Migration guide¶
Note
You can interact with aimet_torch
through the high-level APIs in the same way.
Methods like QuantizationSimModel.compute_encodings()
and QuantizationSimModel.export()
will remain the same.
It may require little work to convert your code from aimet_torch 1.x to aimet_torch 2 only if you are
using low-level internal components of QuantizationSimModel
.
aimet_torch 1.x vs aimet_torch 2¶
Migration to aimet_torch 2 enables access to new features, easier debugging, and simpler code that is easier to extend. This guide provides an overview of the migration process and describes the fundamental differences between the two versions.

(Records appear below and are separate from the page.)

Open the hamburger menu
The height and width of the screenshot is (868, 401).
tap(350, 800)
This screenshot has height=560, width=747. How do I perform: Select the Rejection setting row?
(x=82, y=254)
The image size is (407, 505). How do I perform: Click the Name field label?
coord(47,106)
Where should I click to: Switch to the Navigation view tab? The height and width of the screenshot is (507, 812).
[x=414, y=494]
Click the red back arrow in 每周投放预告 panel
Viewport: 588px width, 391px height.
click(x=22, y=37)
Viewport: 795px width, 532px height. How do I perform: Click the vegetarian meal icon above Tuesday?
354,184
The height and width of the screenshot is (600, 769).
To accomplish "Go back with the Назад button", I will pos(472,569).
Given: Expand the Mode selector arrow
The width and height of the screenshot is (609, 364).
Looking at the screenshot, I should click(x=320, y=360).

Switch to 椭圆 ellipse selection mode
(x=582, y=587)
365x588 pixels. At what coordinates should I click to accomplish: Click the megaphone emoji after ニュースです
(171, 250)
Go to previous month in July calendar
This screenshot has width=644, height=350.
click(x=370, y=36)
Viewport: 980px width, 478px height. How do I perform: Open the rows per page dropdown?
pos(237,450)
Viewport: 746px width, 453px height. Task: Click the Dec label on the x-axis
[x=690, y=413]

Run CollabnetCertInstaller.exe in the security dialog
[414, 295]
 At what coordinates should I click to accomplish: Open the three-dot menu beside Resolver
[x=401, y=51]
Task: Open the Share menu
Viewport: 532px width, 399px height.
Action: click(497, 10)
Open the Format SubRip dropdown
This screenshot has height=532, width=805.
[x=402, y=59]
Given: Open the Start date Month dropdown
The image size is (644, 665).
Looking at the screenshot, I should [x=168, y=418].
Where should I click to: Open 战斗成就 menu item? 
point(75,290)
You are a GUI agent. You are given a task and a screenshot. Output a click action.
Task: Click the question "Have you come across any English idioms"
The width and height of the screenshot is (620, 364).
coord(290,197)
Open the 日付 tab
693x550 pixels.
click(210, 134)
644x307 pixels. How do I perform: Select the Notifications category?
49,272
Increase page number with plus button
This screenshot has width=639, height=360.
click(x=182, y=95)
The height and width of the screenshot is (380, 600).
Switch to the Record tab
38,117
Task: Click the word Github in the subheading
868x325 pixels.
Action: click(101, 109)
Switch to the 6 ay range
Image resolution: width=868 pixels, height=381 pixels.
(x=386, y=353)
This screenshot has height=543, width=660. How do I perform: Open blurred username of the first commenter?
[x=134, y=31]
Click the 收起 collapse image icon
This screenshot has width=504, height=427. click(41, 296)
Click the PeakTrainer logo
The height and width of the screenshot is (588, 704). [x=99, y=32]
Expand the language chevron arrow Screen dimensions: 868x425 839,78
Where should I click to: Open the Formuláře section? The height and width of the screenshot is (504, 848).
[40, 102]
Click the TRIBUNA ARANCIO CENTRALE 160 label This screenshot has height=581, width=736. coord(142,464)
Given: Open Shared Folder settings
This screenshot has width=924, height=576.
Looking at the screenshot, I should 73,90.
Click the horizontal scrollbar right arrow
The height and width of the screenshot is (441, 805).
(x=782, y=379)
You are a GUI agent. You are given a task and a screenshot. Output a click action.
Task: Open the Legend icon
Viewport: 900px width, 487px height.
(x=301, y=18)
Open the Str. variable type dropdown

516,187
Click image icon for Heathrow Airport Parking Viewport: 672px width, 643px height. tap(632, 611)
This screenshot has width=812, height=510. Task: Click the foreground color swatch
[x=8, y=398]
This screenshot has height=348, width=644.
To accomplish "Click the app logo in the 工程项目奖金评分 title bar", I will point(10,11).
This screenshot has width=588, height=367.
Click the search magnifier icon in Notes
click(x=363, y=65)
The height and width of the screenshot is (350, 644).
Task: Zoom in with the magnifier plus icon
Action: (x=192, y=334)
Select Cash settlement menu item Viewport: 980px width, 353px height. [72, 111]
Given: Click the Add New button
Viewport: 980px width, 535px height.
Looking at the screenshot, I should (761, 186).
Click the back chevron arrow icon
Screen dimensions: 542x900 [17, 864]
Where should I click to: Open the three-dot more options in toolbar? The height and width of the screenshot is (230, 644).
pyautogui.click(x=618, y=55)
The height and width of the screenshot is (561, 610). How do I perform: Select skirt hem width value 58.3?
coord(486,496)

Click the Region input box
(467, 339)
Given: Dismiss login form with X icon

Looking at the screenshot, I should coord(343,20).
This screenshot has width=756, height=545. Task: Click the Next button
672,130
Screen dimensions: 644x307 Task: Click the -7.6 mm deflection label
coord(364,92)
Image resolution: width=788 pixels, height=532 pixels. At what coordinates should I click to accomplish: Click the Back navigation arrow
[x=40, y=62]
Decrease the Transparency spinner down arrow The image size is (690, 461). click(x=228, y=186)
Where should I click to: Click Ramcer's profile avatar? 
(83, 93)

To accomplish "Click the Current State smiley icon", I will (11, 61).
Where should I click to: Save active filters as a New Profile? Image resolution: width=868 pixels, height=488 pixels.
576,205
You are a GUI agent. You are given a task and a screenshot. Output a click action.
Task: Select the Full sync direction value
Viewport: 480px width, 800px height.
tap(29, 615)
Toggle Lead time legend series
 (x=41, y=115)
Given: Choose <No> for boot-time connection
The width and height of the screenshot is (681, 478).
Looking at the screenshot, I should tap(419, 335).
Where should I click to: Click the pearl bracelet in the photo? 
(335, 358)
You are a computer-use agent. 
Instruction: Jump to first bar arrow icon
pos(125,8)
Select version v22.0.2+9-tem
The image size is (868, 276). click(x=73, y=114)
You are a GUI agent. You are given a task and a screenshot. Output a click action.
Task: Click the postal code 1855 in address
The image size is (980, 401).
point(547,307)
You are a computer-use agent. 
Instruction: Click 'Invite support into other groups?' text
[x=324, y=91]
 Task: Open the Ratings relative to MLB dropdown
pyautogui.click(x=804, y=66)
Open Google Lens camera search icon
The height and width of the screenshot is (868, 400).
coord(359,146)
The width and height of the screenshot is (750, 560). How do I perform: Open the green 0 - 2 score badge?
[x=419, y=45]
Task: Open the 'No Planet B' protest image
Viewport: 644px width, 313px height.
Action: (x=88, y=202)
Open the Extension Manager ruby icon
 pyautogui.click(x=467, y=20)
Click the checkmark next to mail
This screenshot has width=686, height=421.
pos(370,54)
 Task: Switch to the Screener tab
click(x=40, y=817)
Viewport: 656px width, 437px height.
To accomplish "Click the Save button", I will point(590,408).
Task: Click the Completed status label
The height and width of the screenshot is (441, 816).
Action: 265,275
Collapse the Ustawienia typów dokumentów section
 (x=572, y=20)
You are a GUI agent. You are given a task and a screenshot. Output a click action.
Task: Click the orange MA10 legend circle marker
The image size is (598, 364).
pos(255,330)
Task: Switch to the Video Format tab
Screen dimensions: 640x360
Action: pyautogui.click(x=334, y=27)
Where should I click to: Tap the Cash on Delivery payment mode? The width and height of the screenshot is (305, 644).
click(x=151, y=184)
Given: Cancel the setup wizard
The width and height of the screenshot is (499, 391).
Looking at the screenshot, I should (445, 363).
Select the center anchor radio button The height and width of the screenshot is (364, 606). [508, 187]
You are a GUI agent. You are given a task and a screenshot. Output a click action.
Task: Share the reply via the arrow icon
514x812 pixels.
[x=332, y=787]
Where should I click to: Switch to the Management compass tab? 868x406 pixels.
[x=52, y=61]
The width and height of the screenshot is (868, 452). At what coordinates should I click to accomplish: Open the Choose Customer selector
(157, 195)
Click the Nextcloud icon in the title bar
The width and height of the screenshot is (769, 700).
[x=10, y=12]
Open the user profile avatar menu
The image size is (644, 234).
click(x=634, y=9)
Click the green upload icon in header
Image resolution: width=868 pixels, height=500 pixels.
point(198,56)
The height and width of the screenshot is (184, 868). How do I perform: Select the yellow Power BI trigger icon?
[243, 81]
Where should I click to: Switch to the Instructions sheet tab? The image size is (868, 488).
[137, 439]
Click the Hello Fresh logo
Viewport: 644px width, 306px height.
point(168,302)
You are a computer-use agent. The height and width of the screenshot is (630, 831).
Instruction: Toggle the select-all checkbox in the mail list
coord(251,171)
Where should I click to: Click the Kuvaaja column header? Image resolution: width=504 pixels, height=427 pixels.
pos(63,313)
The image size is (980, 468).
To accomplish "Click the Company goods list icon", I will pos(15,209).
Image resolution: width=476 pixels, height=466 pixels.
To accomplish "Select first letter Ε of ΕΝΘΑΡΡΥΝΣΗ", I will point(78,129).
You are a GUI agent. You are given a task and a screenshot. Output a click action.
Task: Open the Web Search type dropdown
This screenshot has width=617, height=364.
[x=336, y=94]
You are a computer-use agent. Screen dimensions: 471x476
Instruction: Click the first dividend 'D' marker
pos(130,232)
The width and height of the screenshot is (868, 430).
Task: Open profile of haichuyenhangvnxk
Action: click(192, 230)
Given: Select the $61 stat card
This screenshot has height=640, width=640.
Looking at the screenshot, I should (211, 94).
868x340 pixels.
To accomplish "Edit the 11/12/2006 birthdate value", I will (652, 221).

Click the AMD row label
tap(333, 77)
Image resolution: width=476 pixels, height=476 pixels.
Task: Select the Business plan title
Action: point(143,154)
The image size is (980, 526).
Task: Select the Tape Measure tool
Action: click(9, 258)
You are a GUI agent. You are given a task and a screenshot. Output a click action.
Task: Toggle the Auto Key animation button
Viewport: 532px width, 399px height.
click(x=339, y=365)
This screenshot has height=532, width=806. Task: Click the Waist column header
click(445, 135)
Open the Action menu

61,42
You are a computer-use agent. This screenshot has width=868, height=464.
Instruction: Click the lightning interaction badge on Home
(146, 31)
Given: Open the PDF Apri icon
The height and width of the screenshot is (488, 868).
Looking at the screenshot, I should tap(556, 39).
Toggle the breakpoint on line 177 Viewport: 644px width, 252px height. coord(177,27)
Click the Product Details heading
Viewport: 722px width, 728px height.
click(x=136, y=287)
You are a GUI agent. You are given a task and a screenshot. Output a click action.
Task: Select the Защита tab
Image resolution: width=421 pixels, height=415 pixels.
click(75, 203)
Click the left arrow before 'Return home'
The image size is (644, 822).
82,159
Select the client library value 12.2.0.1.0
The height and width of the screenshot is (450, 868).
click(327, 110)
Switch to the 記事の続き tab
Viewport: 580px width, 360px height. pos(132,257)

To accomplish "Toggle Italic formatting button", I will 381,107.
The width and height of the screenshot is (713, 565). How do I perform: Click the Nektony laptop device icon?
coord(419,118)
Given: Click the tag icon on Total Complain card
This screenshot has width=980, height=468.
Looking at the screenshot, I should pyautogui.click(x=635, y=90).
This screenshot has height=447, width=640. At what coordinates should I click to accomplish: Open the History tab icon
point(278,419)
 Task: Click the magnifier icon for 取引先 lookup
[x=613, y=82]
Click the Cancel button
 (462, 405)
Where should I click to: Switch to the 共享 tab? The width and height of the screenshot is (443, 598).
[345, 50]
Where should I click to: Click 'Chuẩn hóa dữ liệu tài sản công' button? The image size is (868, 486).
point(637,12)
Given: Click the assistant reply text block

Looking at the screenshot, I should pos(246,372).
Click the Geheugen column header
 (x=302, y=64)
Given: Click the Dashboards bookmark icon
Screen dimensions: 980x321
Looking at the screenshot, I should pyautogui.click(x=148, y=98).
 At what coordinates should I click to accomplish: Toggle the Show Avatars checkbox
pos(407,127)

Before migrating, it is important to understand the behavior and API differences between aimet_torch 1.x and aimet_torch 2. Under the hood, aimet_torch 2 has a different set of building blocks and properties than aimet_torch 1.x, as shown below:
Migration Process¶
Following are some code examples to help you understand how low-level internal components of
QuantizationSimModel
have changed from aimet_torch 1.x to aimet_torch 2.
Moving from QuantWrapper to Quantized Modules¶
To enable quantization in aimet_torch 1.x, modules are wrapped with a QcQuantizeWrapper
. These
wrapped modules can be accessed as follows:
from aimet_torch.v1.quantsim import QuantizationSimModel as QuantizationSimModelV1
sim = QuantizationSimModelV1(...)
all_quant_wrappers = sim.quant_wrappers()
for quant_wrapper in sim.quant_wrappers():
print(quant_wrapper)
StaticGridQuantWrapper(
(_module_to_wrap): Linear(in_features=100, out_features=200, bias=True)
)
StaticGridQuantWrapper(
(_module_to_wrap): ReLU()
)
In contrast, aimet_torch 2 enables quantization through quantized nn.Modules
- modules are no longer
wrapped but replaced with a quantized version. For example, a nn.Linear
would be replaced with
QuantizedLinear
, nn.Conv2d
would be replace by QuantizedConv2d
, and so on.
The quantized module definitions can be found under aimet_torch.nn
.
These quantized modules can be accessed as follows:
from aimet_torch.quantsim import QuantizationSimModel as QuantizationSimModelV2
sim2 = QuantizationSimModelV2(...)
all_q_modules = sim2.qmodules()
for q_module in sim2.qmodules():
print(q_module)
QuantizedLinear(
in_features=100, out_features=200, bias=True
(param_quantizers): ModuleDict(
(weight): QuantizeDequantize(shape=[1], bitwidth=8, symmetric=True)
(bias): None
)
(input_quantizers): ModuleList(
(0): QuantizeDequantize(shape=[1], bitwidth=8, symmetric=False)
)
(output_quantizers): ModuleList(
(0): None
)
)
QuantizedReLU(
(param_quantizers): ModuleDict()
(input_quantizers): ModuleList(
(0): None
)
(output_quantizers): ModuleList(
(0): QuantizeDequantize(shape=[1], bitwidth=8, symmetric=False)
)
)
For more information on Quantized modules, please refer to the API reference guide here.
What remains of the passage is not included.